» Work request: Pull out from the material below all lines with "pixels".
╔══
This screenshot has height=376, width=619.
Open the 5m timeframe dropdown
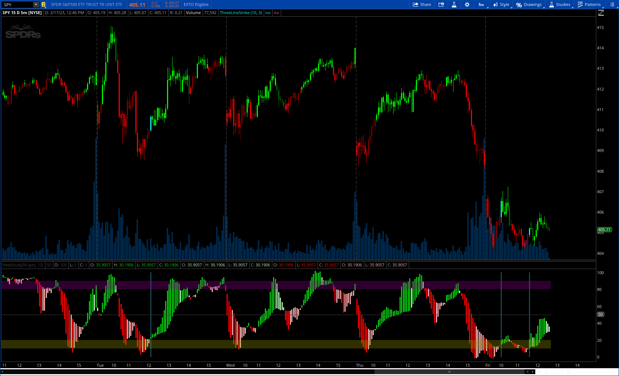[x=481, y=4]
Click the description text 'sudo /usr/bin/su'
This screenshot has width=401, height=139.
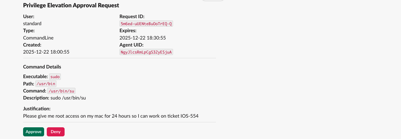(x=68, y=98)
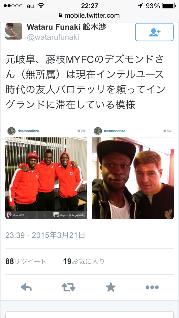
Task: Tap the reply input box at bottom
Action: 90,315
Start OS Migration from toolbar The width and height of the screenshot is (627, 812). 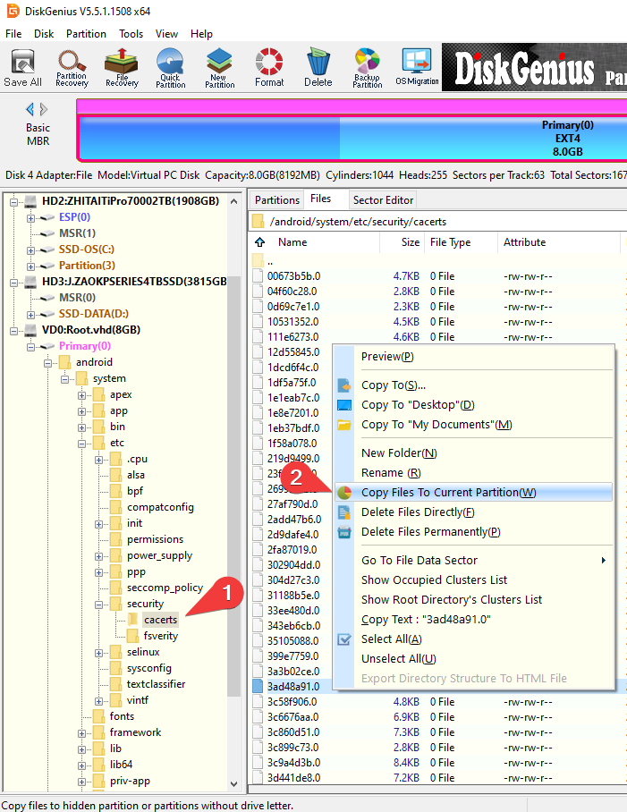click(417, 67)
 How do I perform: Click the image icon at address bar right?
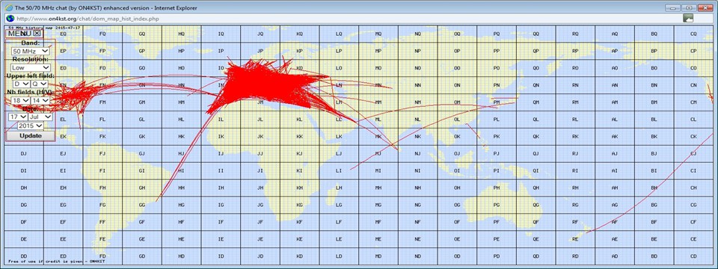click(x=687, y=18)
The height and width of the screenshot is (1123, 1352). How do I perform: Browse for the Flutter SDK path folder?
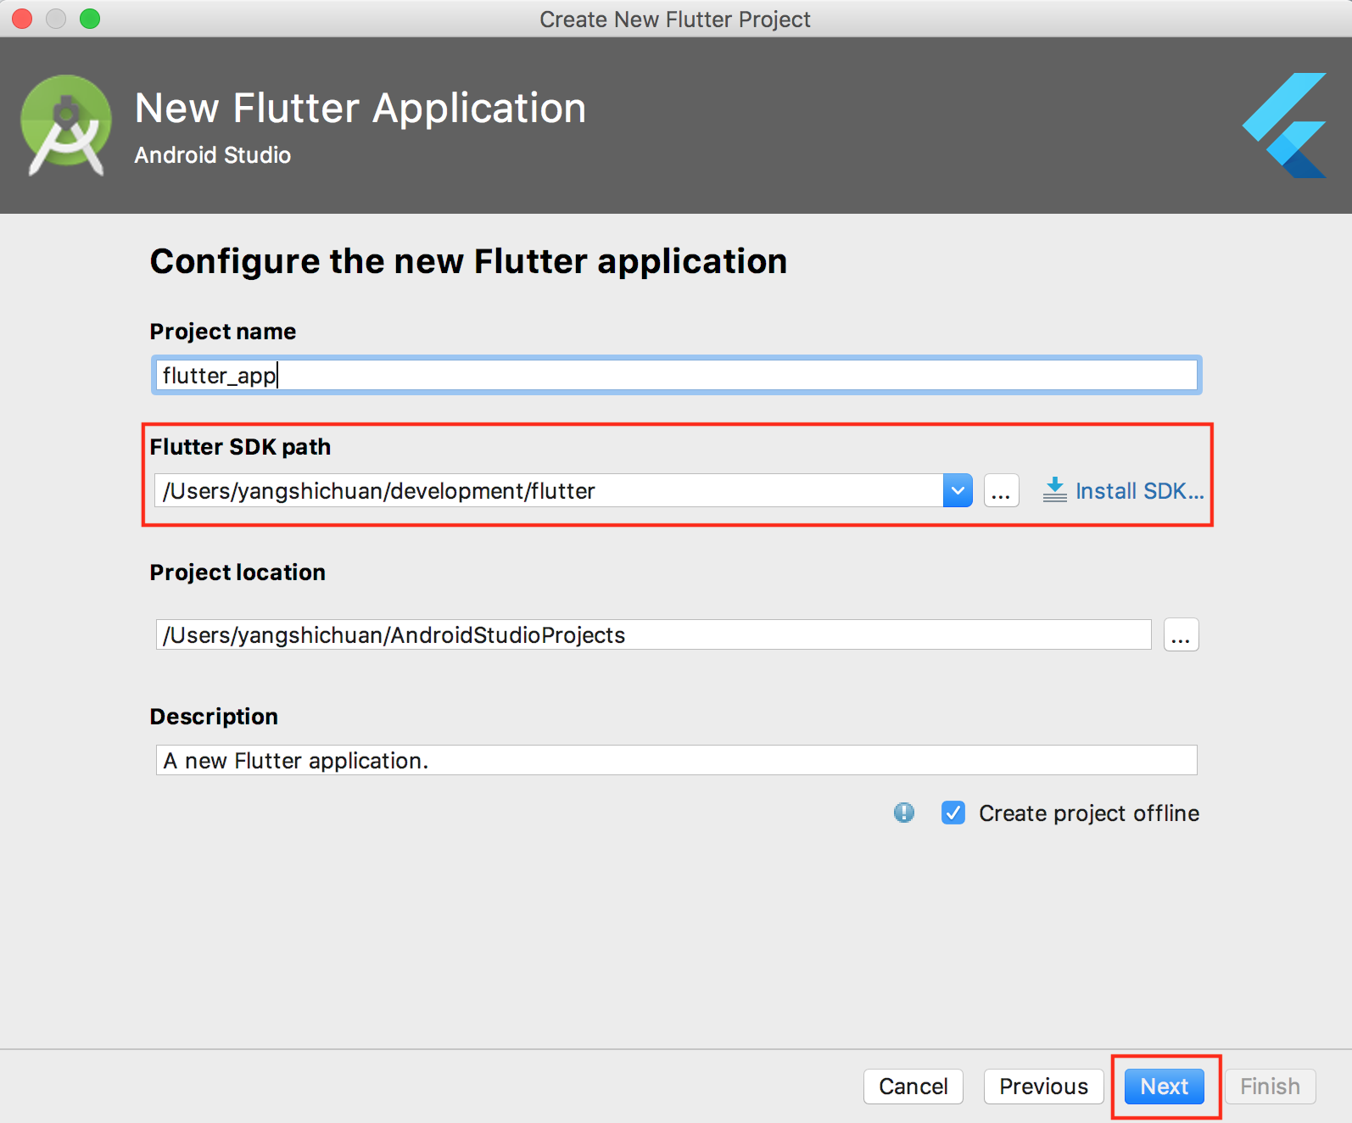coord(1001,490)
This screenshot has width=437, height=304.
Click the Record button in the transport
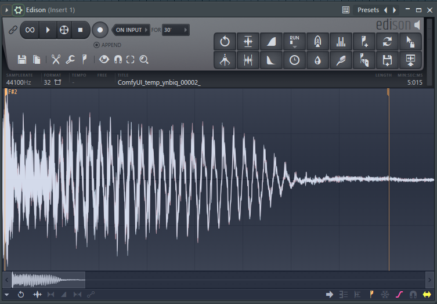pos(100,30)
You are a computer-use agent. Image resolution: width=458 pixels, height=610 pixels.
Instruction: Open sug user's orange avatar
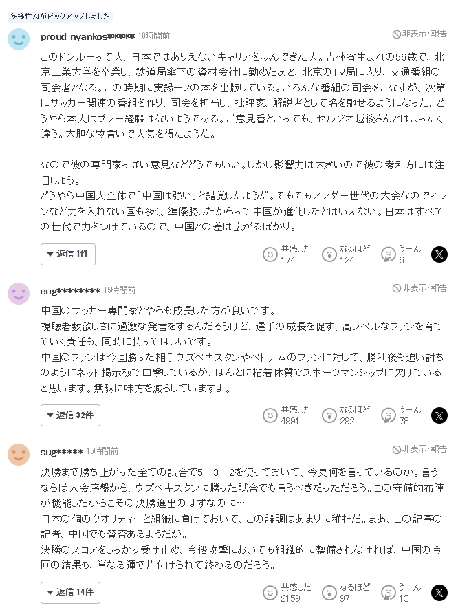(19, 455)
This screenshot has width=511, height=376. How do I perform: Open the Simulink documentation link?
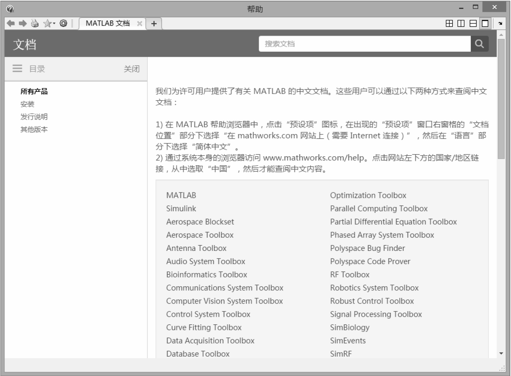click(x=181, y=209)
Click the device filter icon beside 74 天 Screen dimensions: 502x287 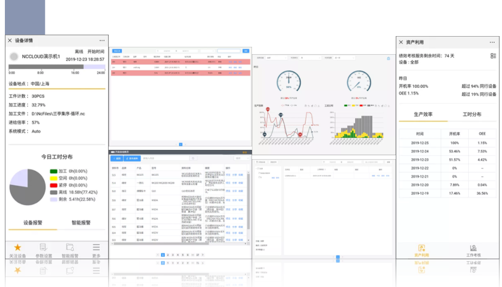pyautogui.click(x=493, y=56)
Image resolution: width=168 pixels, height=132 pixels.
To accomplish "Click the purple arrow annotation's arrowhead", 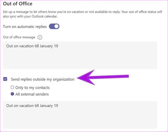I will point(87,78).
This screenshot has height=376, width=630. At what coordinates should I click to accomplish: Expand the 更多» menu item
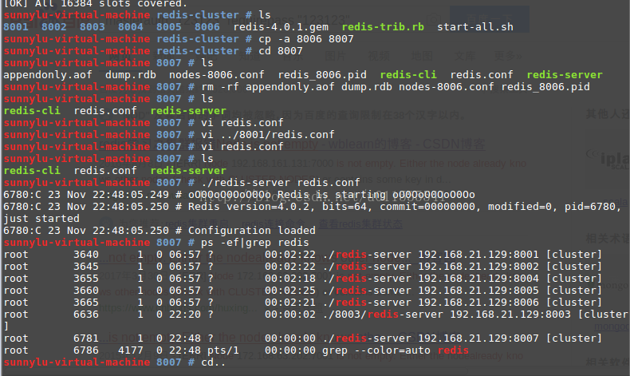[x=507, y=56]
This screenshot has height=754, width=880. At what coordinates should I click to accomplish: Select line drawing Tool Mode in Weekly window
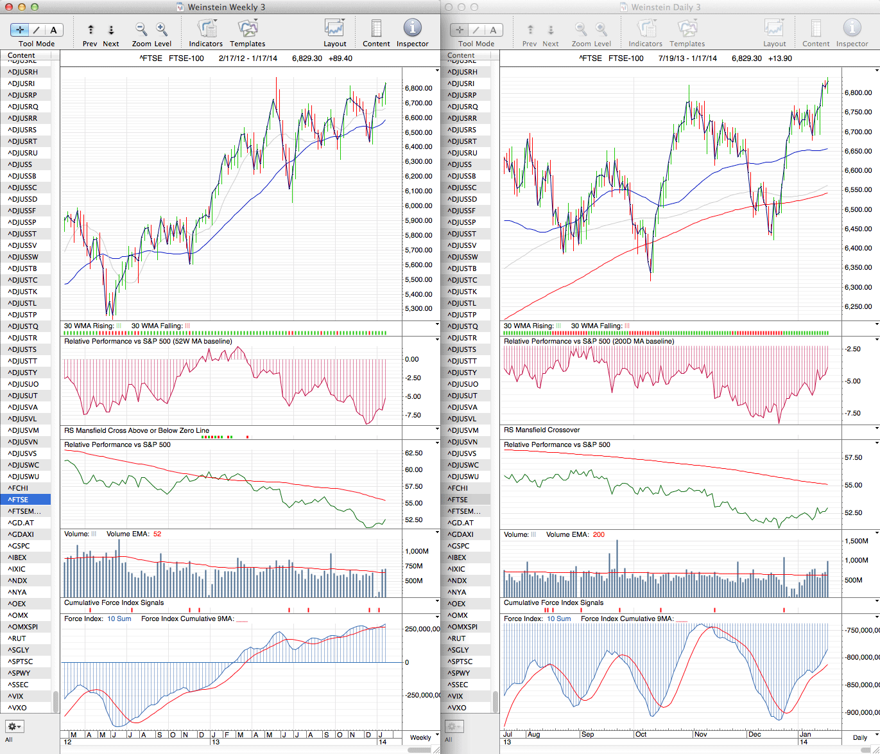point(37,30)
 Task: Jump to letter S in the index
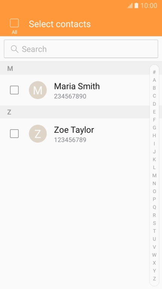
╚══
» Exercise output:
You are a computer-use agent. Image resolution: width=458 pixels, height=610 pixels.
Image resolution: width=168 pixels, height=132 pixels.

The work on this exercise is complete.